Ibu kira memang sudah saatnya kamu tahu tentang semuanya. Dulu ketika kamu berumur tujuh tahun, kamu pernah mengalami kecelakaan fatal nak. Waktu itu kamu dalam kondisi tak sadarkan diri. Mungkin kamu akan sedikit mengingat kejadian itu nak. Akhirnya kamu dilarikan ke rumah sakit. Rumah sakit itulah yang menjadi tempat pertama kali kita bertemu, dan mungkin juga rumah sakit tempat terakhir ibu menuliskan goresan tinta yang sedang kamu baca sekarang. Ibu sangat terkejut sekali, ketika dokter mengatakan bahwa anakku yang tersayang  ini mengalami kerusakan ginjal sebelah akibat dari kecelakaan itu. Ibu tidak tahu apa yang bisa ibu lakukan agar kamu bisa selamat nak. Satu-satunya jalan mungkin hanya dengan pencangkokan ginjal agar kondisimu bisa stabil. Dan waktu itu, dari beberapa tes ginjal yang dilakukan oleh beberapa pendonor, mungkin hanya ginjal Ibu lah yang cocok untuk mu. Sehingga Ibu memutuskan untuk memindahkan sebelah ginjal Ibu menjadi milik  anakku tersayang ini. Saat ibu menulis goresan ini, ibu dalam kondisi yang mungkin sama seperti kamu waktu itu. Ibu sangat bahagia dapat berbagi penderitaan ini bersama satu-satunya putraku yang tercinta ini. Ibu bahagia dapat merasakan penderitaan yang pernah kamu alami nak.. Jadi Ibu mohon jangan pernah menyalahkan dirimu sendiri.. Kamu masih muda, punya masa depan, tak apalah bagi seorang Ibu untuk menanggung beban ini, karena kamulah penerus Ibu. Ibu harap meskipun sekarang ini kita tidak bertatap muka secara langsung, namun Ibu minta kamu tersenyum sekarang. Ibu ingin melihat senyuman mu dari Surga nak. Untuk lima menit saja, Ibu ingin kamu menutup matamu dan bayangkan kembali ketika kamu tidur diatas pangkuan Ibunda ini. Ibu sangat merindukan saat itu.

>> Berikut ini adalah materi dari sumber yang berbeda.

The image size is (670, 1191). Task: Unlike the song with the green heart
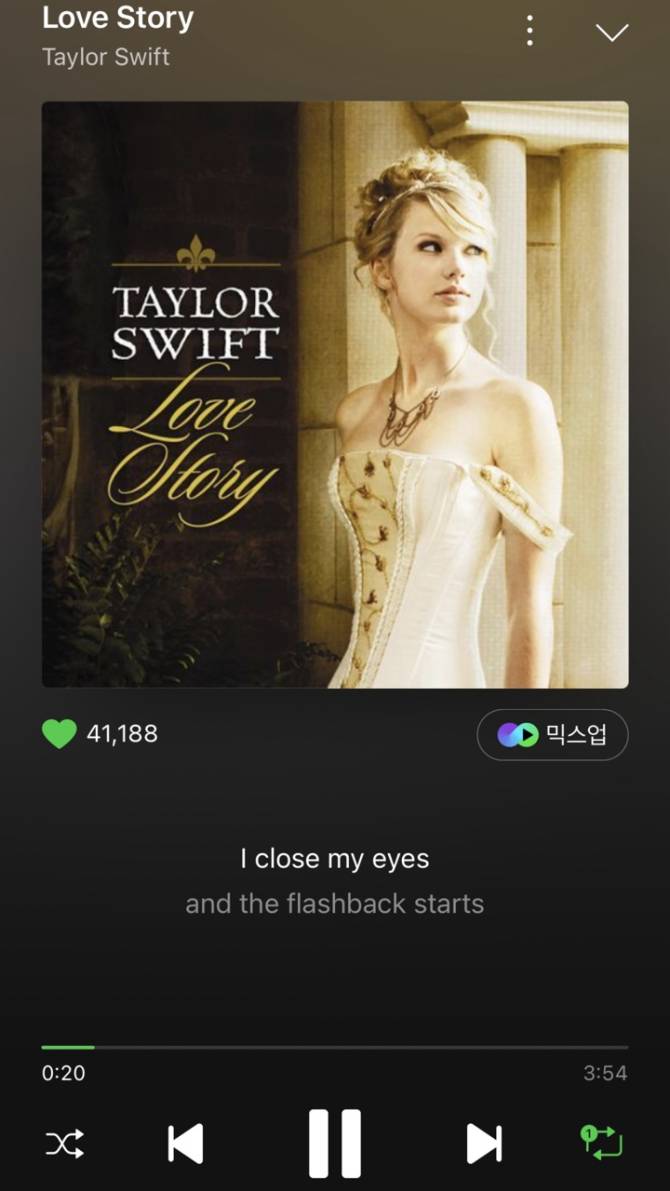59,734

Sudah lima menit kah nak?? Atau mungkin lebih dari lima menit. Tak apalah, asalkan kamu bisa bahagia. Inilah surat terakhir untukmu yang Ibu titipkan kepada Ayahmu.

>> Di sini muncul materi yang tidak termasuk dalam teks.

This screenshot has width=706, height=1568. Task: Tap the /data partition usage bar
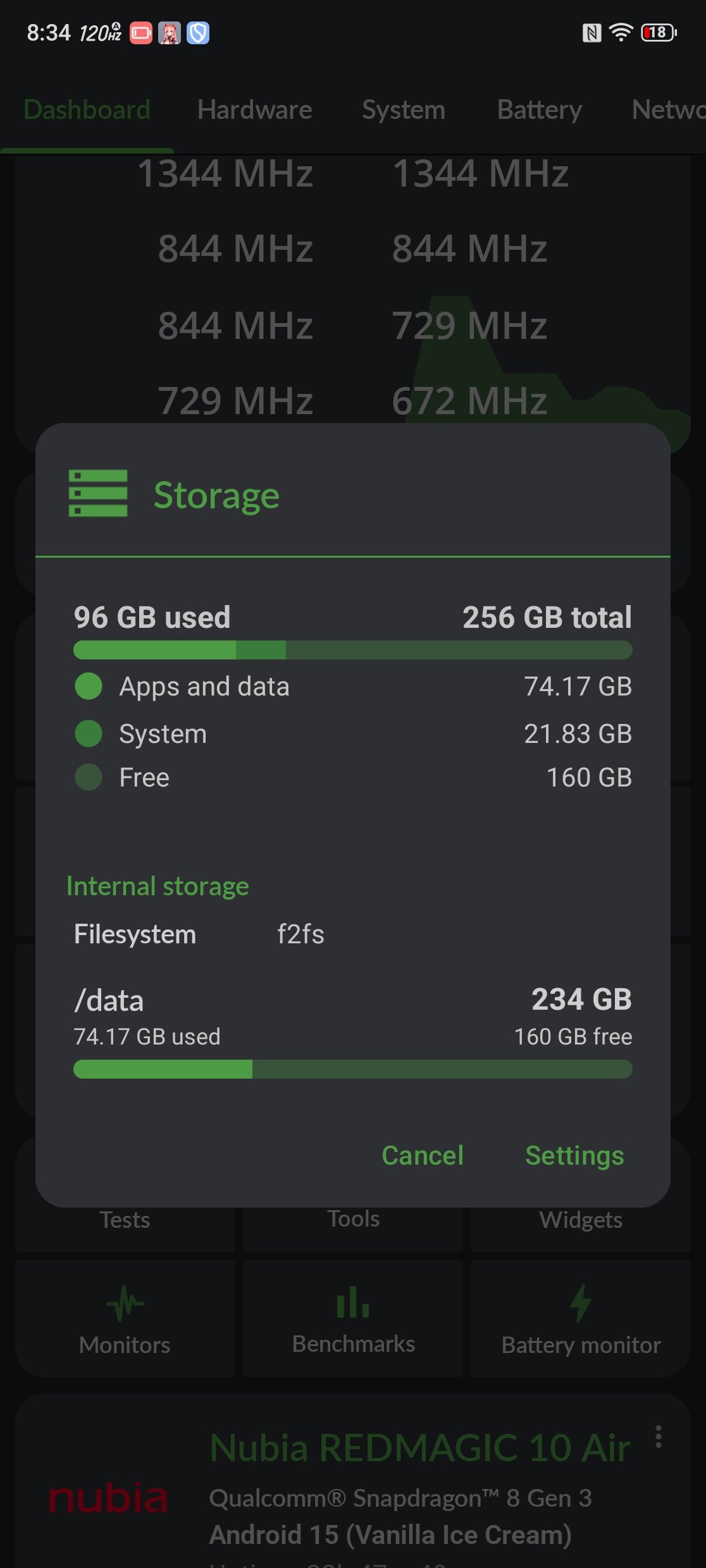pos(352,1069)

Di ujung penutup kalimat ini Ibu ingin berpesan beberapa hal nak. Ibu ingin banget kamu belajar yang rajin, Ibu ingin melihat kamu jadi anak yang sukses, Ibu ingin supaya kamu menjaga ayah dan adik-adikmu.  Dan yang terpenting adalah jangan lupa sholat wajib nak, .. jangan lupa sholat malam,.. doakan ibu yang selalu merindukanmu ini, tolong juga nak.. jangan lupa membaca Al-Qur’an, dan jangan lupa jaga kesehatanmu.  Bila kamu masih kangen sama Ibu, Ibu selalu ada disampingmu nak. Melihatmu dari surga milik Allah,. Suatu saaat nanti pasti ada saatnya ketika kita akan bertemu kembali nak. Dan Ibu adalah orang yang paling bahagia karena memiliki seorang putra sepertimu.. Inilah tulisan terakhir dari ibu.. Tangan ini sudah tak sanggup lagi untuk menulis nak.. Laa ila ha illallah.. Di penutup surat ini nak, Ibu ingin mengatakan bahwa Ibu sangat mencintaimu.

Salam Cinta Tulus kepadamu

Dari Ibumu….

 

Itulah surat terakhir dari Ibu yang kubaca 10 tahun setelah Ibu meninggal. Aku harap aku bisa melihatmu lagi Ibu. Sekarang aku masih duduk di bangku kuliah. Mungkin ketika sudah tiba saatnya nanti, aku akan membawa keluargaku dan memperkenalkannya kepada Ibu di Surga Allah kelak. Terima kasih atas kasih sayangmu yang tak pernah usai……. Oh Ibu……..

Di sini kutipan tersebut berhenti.